WORK INSTRUCTIONS
A. Decide whether each statement below agrees with the passage about sextants in aviation, answering yes or no and quoting the deciding words from that passage: (i) The Flight Navigator Handbook was last updated in 2011. (ii) Pilot training covers the use of a sextant. (iii) A sextant gives better navigational performance than GPS.
B. Write the next part of the passage about sextants in aviation, picking up right after its last sentence.

======== EXTRACT PROVIDED

To answer the basic question: Pilot training doesn't cover sextant use, but there is still a "Flight Navigator" certificate (you'll find it in Part 63 of the FARs), and an associated Flight Navigator Handbook (FAA-H-8083-18), last updated in 2011. The written test question bank is also available if you want an idea of what the FAA expects you to know in order to earn that certificate.


Can a sextant be used while flying?

Yes, if you have a clear view of the sky overhead.
Aircraft used to be designed with "sextant ports" as shown in Stelios' answer, and special aircraft sextants (indirect-sighting, with a bubble to provide a horizon, and usually some kind of averaging mechanism and timer).


How accurate/reliable is a sextant, both standing still and at 500+ mph?

A sextant is a pretty accurate tool under the right conditions, if you know how to use it. Stationary on the ground you can do a surprisingly good job with a sextant, see for example the US/Canada border monuments. I'm out of practice, but on calm water I used to be able to fix my position to within about 1 minute of arc (1 nautical mile) on any given line. To put that in perspective, that's slightly better navigational performance than a VOR provides at distance (2-4 nautical miles), but substantially worse performance than GPS (within a few feet).

As far as reliability, the reliability of a ship's sextant is pretty good: much like a mechanical E6B flight computer it'll work fine unless you abuse it (drop, step on, etc.).
Reliability of an aircraft sextant (or any other bubble sextant with an averaging timer) is not quite as good because there are more moving parts involved, but properly maintained they could be trusted to work when you needed them (and most failures could be compensated for by a decent navigator).

The problems with sextants that make them impractical for modern air travel are:

  1. Speed
    Sextants don't tell you where you are, they tell you where you were when you made the observation. The averaging mechanisms I mentioned earlier allow aircraft sextant to partially account for the fact that the aircraft was moving (both vertically and horizontally), but at modern speeds you cover a minute of arc pretty quickly. Radio navigation systems and GPS provide much faster position updates than you could get with a sextant.

================
======== DATA PROVIDED

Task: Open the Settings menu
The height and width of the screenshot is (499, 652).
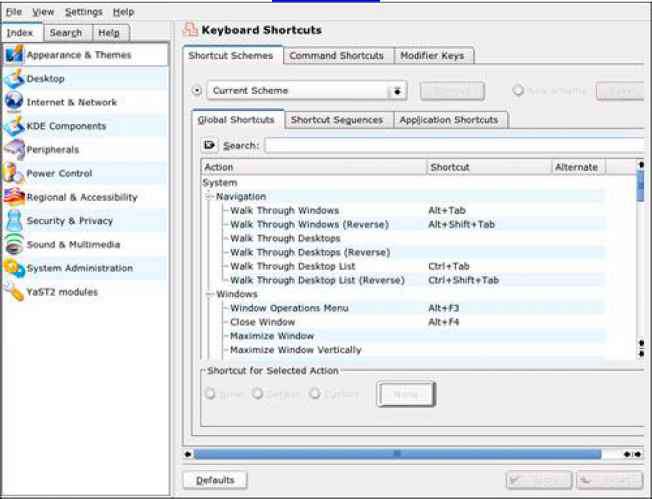Action: pyautogui.click(x=83, y=12)
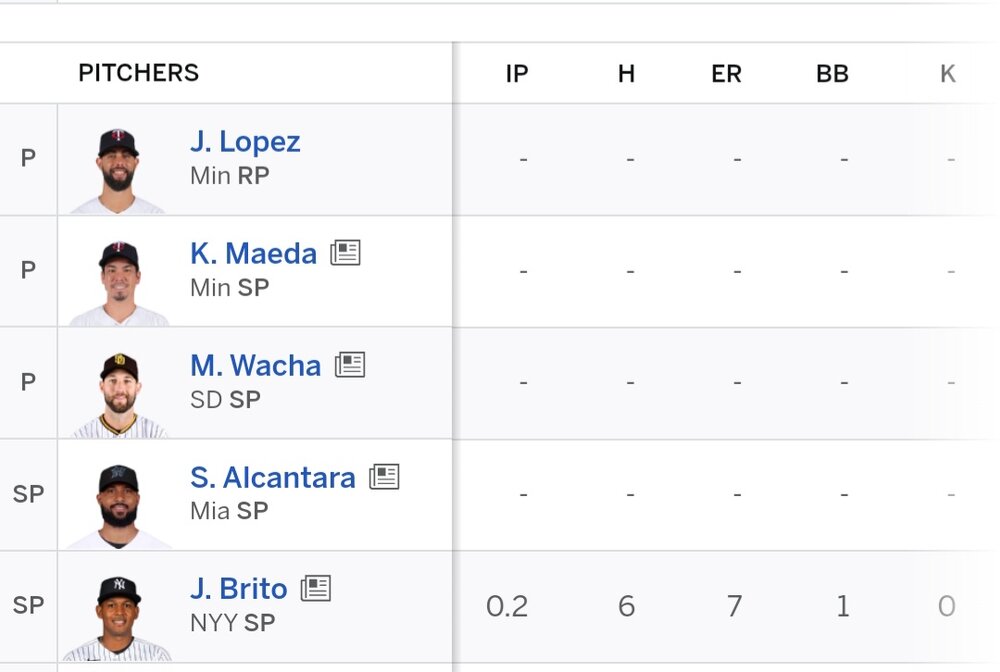Click S. Alcantara headshot image
This screenshot has width=1000, height=672.
click(x=118, y=505)
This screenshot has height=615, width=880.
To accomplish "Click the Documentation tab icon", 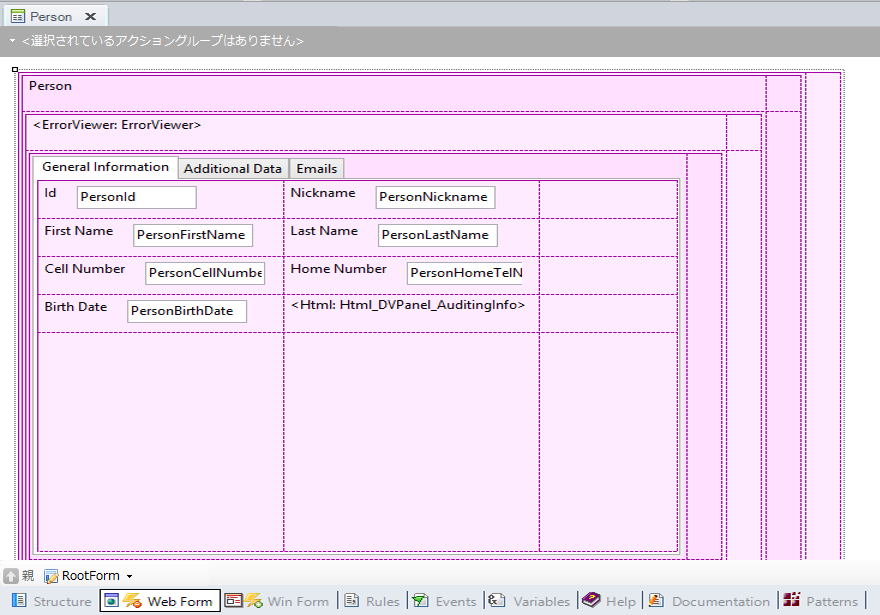I will [656, 601].
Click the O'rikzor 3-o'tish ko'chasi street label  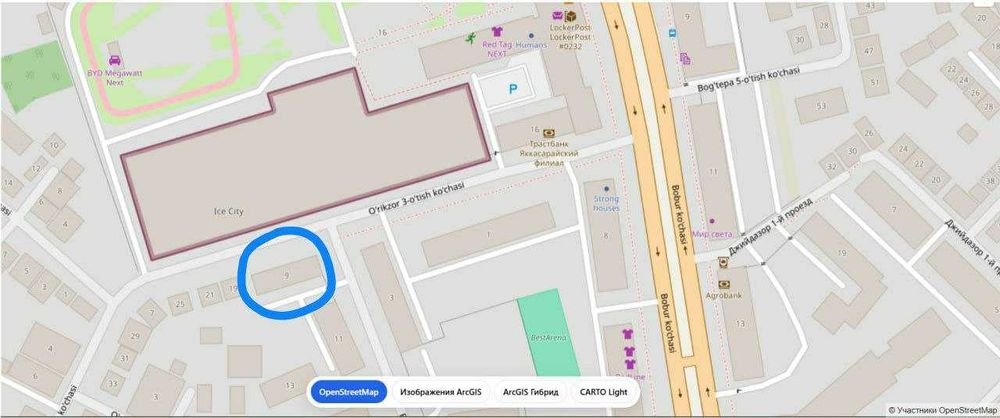(416, 200)
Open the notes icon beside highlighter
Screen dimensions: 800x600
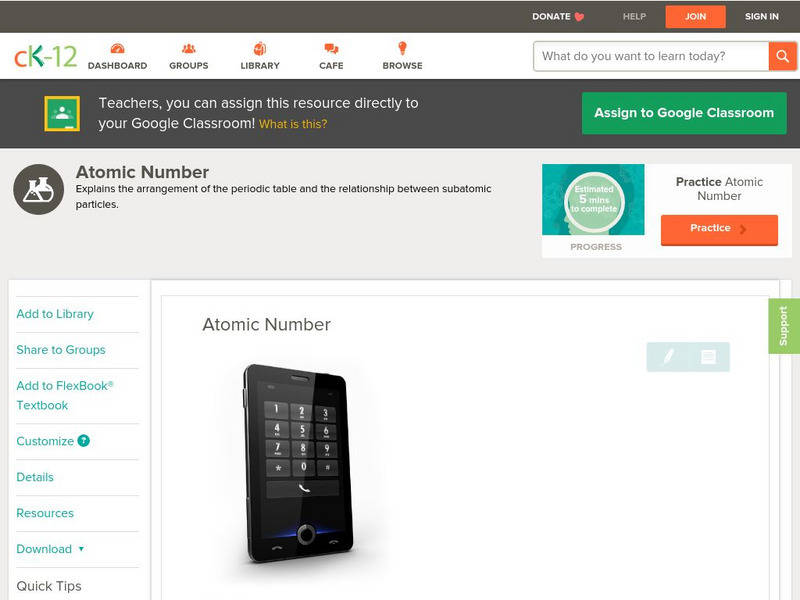point(708,357)
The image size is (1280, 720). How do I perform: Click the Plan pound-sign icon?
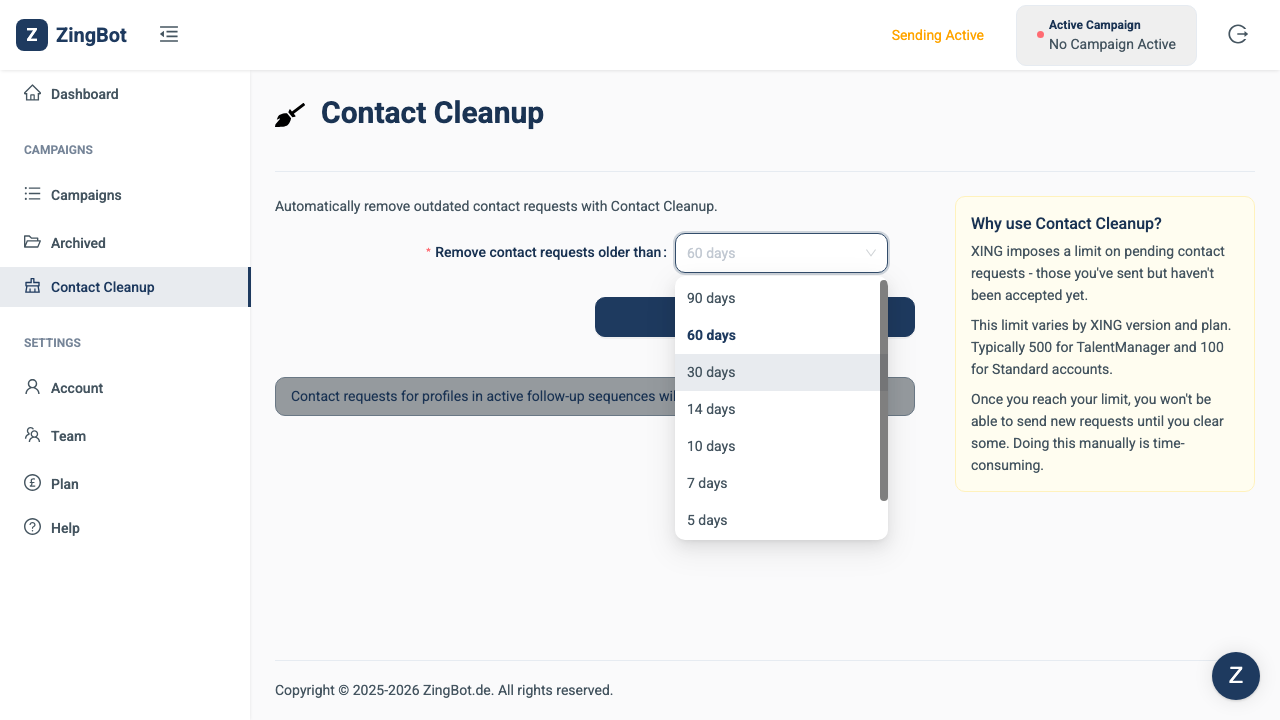click(32, 483)
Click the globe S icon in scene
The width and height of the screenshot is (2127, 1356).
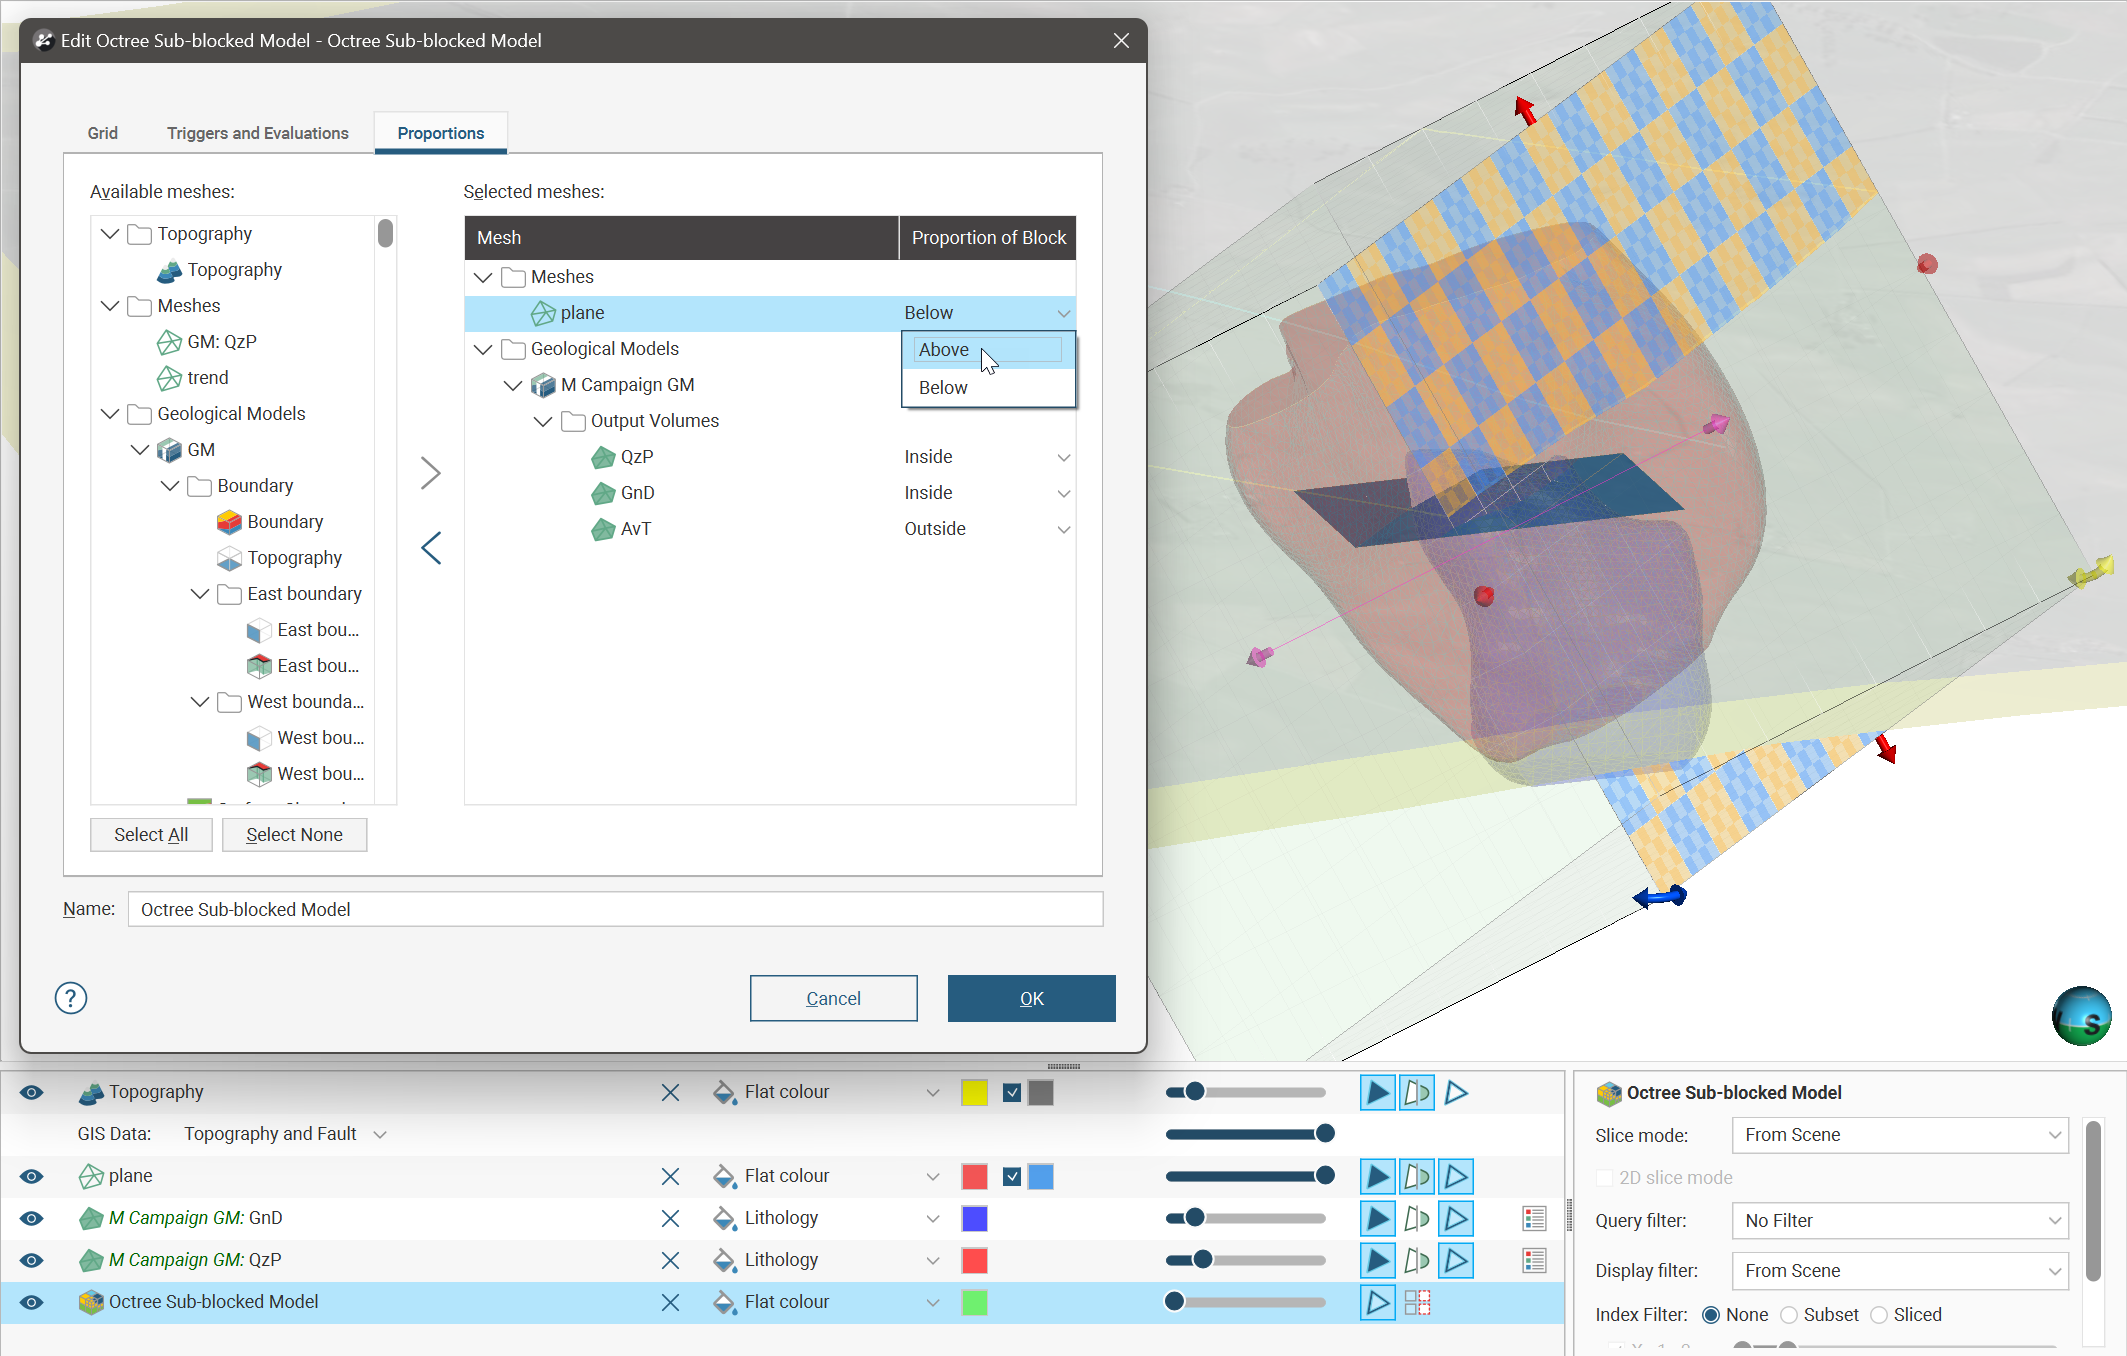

================

EXPECTED RESPONSES
A.
(i) Yes: "last updated in 2011."
(ii) No: "Pilot training doesn't cover sextant use"
(iii) No: "substantially worse performance than GPS (within a few feet)."

B.
  2. Complexity of the instrument
    Aircraft sextants are precision instruments. They need to be maintained and calibrated or they won't be accurate when you need them, and as I mentioned there are a lot more moving parts to an aircraft bubble sextant than a basic ship's sextant.

  3. Complexity of the process
    Using a sextant also require an operator (navigator) who knows what they're doing in order to take the sighting and compute the position, compared to radio navigation (VORs, VOR/DME, or GPS). Most pilots don't have any training in using a sextant (my experience comes from sailing), so having one would be useless to them.

  4. Weather
    While the sextant is a reliable instrument the stars are not reliable: They're always there, but sometimes they're not visible. You can't see most of the stars & constellations you would take a sighting of during the day (usually only one star is visible), and clouds can obscure them when you want to take a sighting, delaying or preventing your position fix.


Are sextants found in any cockpits today?

Certainly not in any light GA cockpit I can think of, and probably not in any single-crewmember cockpit: Even if you held both a pilot certificate and a flight navigator certificate a pilot with their head buried in the sextant is rather useless for actually flying the plane.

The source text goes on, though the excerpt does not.